I want to clear some things up:
1. Ethics is an OBJECTIVE thing. The Bible spells out ethics, it IS where ethics came from.
God is the Father of morality. It is an objective thing.
No he is not. We make them up. We do not take women and children as plunder of war. We do not own permanent non-Hebrew slaves, AND THEIR CHILDREN.
We do not allow slave masters to give a wife and child to a Hebrew slave and when the term is up we say "you may leave but your child and wife is mine unless you stay forever".
We allow women to speak in church. We do not outlaw graven images. We allow freedom of religion.
We do not stone unruly children. We do not refrain from speaking to family members who hold different religious beliefs.
We do not kill every living thing in 6 cities because their religion might rub off on you. We would not drown a planet of animals, babies, pregnant women, or kill 70,000 with plagues, some babies who didn't deserve it.

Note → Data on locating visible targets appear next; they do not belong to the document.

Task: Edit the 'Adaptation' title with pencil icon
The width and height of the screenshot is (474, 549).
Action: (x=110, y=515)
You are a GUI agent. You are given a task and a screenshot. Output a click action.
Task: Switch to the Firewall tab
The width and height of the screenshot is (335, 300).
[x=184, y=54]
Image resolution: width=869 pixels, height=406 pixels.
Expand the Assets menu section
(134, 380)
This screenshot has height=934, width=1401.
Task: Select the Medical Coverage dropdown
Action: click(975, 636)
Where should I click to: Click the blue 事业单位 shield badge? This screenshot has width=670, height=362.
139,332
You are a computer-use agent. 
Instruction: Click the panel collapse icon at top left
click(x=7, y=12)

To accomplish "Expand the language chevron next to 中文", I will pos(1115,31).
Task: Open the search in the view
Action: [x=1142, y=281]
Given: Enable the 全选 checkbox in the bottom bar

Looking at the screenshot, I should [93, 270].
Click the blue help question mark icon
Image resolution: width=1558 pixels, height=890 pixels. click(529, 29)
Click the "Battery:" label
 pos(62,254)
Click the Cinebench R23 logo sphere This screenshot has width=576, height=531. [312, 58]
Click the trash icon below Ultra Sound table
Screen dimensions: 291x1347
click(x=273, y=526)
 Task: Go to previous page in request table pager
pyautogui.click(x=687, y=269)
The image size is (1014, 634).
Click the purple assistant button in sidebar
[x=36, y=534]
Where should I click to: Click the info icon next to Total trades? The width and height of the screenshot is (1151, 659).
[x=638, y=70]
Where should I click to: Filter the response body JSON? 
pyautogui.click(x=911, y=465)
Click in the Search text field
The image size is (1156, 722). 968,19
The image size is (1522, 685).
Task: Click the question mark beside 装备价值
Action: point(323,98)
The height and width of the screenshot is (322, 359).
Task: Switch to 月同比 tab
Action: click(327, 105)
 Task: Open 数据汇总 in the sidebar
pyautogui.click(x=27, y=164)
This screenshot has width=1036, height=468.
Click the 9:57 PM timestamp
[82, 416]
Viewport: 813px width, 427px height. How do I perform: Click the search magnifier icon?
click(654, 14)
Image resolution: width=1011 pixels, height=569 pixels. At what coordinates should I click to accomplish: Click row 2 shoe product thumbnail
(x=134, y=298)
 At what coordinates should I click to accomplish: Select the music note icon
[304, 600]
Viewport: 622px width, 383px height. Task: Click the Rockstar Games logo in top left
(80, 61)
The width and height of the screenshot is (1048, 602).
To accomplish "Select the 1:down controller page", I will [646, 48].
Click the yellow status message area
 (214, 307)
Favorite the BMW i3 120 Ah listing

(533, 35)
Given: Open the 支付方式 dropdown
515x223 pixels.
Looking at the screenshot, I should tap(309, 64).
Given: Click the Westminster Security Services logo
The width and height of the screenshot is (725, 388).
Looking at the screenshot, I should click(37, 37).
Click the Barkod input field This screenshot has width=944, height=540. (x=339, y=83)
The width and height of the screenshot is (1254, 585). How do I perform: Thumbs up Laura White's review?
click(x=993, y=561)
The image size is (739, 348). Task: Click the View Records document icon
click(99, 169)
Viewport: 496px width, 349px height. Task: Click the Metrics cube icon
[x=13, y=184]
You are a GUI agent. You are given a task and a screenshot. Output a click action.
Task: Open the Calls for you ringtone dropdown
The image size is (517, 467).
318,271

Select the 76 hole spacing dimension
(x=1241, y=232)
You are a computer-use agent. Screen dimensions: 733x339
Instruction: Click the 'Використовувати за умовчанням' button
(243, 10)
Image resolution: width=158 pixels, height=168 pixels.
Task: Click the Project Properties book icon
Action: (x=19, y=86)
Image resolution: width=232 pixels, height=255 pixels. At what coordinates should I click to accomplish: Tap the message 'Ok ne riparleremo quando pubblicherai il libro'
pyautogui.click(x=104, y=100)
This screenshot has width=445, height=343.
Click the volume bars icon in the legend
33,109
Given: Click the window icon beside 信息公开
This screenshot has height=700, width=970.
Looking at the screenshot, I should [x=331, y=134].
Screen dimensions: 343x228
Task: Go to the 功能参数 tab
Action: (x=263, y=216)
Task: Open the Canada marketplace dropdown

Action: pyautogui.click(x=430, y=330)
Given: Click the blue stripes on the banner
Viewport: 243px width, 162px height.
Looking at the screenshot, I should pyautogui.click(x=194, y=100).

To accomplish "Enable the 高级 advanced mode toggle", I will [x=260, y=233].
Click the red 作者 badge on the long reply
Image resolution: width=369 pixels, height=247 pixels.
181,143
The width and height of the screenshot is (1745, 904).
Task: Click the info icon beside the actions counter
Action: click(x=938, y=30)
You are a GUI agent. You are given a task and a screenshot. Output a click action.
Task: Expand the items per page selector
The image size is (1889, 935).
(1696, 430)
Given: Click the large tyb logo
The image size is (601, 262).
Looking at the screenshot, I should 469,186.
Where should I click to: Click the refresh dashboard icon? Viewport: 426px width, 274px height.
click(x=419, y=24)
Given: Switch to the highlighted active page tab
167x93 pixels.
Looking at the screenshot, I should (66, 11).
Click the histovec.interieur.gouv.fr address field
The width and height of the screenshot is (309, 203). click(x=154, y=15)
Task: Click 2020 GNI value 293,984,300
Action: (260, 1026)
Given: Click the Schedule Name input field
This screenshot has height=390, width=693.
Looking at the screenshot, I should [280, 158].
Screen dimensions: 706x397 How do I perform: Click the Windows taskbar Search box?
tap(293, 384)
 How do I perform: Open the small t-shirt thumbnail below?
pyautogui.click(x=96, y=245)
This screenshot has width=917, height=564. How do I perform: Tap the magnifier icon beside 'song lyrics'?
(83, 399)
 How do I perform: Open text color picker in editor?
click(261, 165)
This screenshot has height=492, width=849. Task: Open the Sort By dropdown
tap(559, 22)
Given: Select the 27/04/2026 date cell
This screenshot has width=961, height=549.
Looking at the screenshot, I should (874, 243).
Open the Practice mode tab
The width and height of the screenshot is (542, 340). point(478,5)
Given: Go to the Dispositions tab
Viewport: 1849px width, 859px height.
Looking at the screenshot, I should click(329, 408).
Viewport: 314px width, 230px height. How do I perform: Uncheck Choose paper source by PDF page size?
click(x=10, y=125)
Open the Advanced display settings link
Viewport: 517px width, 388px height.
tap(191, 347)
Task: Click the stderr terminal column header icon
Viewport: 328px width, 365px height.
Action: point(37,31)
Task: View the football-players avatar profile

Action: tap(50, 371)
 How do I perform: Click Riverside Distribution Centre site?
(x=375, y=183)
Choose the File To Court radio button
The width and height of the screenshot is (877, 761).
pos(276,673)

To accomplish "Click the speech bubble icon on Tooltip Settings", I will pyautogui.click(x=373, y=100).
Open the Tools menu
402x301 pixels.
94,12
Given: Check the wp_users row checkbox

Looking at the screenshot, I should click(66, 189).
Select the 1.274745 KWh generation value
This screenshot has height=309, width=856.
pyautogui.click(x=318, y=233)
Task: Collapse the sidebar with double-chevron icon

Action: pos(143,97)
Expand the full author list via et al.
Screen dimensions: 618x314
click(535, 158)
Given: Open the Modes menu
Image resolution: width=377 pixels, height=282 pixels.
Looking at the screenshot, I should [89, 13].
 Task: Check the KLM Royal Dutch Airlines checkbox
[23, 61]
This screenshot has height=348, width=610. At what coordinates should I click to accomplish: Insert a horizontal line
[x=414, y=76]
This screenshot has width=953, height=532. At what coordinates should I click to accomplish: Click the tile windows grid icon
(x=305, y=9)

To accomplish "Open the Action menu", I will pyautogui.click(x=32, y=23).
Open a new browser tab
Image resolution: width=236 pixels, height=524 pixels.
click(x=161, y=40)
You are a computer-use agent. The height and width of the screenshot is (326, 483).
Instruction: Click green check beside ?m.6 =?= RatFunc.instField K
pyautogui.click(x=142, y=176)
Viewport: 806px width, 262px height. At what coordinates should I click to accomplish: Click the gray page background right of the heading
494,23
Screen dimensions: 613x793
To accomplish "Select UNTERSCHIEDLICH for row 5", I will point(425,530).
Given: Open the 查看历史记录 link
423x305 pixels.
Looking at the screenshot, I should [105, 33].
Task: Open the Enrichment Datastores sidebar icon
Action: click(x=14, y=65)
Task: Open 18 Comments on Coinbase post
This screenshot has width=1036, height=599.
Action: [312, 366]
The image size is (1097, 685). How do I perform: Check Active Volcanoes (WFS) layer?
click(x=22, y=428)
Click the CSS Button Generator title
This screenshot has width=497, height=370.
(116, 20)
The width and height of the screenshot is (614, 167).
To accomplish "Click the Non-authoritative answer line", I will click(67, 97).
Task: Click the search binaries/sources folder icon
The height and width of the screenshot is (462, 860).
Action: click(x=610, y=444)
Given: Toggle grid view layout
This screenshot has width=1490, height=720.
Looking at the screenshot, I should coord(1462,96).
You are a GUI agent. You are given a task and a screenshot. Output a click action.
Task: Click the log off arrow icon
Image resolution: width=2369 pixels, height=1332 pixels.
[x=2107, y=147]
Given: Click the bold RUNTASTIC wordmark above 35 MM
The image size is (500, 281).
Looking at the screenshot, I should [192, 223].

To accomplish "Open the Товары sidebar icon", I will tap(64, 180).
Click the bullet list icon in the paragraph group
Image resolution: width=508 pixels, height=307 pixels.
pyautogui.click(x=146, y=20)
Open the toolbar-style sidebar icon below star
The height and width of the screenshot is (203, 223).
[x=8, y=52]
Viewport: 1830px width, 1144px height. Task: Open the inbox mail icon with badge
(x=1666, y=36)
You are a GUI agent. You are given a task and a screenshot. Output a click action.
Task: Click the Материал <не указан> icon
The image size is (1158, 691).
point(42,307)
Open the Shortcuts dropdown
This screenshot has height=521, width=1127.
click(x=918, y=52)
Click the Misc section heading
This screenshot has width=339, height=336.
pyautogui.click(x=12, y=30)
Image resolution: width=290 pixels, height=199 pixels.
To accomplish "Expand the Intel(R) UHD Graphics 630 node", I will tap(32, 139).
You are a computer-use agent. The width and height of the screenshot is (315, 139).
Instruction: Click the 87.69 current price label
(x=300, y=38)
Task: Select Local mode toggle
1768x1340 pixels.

No one would send someone to eternal torture or a lake of fire because they didn't find good evidence for a religion.
How about a god who threatens eternal torture for non-belief of a religion that looks exactly like a myth when studied?
It's all immoral by out standards.
Luckily, we decide what morals are, not some fictional evil deity written about in a book.
2. The Bible condemns ALL violence with the exclusion of self defense with life I believe. I don’t know. But I do know Jesus Christ said,
“If someone slaps you, turn the other cheek,”
He also said don't take an oath and many other things we don't follow. What you mention is one we don't follow as well. Did we turn the other cheek on ISIS or the Taliban? Do you advocate that we should have? Or do you follow our modern morals, made up by people?
Should we have turned the other cheek at Pearl Harbor? At a future attack if that happens?
3. Consent or simply wanting to do something does not make it ethically correct.
If I thought it was right or justifiable to kill someone, is that ethical?
It is considered ethical to use the death penalty by many people. Do you advocate for Osama Bib Laden to have been kept alive?
In the same way, even when fighters get into the ring to hurt the other and themselves, it is still not ethically justified.
Since we make up ethics, we find sporting events to be fair, with a commission reviewing the fight, weight classes, rules, a ref, a system of placing equally skilled fighters together.
People do hard sparring every day in thousands of gyms across the world, getting the same superficial injuries sometimes. So you would not stop it by banning competition. But if the fighters agree along with the laws and fans, it's justified.